TASK DESCRIPTION:
Copy out each line of the data that holds the word "agent".
═════ GIVEN DATA
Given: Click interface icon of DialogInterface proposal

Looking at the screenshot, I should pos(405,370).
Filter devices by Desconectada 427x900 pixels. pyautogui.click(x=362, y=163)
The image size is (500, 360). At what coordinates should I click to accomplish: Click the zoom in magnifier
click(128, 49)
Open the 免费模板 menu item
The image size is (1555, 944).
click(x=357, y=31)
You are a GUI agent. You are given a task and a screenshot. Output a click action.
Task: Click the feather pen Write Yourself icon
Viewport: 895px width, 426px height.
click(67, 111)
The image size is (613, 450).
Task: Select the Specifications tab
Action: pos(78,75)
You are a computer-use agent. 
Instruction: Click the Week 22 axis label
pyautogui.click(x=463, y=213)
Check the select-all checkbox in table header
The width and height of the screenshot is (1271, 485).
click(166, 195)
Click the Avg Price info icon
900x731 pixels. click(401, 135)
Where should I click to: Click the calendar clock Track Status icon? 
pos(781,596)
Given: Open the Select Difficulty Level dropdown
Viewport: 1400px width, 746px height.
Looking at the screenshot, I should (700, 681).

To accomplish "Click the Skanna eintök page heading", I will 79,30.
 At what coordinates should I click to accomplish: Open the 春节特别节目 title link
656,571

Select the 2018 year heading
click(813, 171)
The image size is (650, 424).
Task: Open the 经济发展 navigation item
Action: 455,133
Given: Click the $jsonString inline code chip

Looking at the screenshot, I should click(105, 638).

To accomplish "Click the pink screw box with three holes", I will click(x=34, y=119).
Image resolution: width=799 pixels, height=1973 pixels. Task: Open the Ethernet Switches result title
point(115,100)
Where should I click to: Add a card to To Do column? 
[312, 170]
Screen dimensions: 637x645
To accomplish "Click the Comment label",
══════════
THE ANSWER:
You are a GUI agent. You are given a task and a screenshot. Output a click action.
You are a computer-use agent. 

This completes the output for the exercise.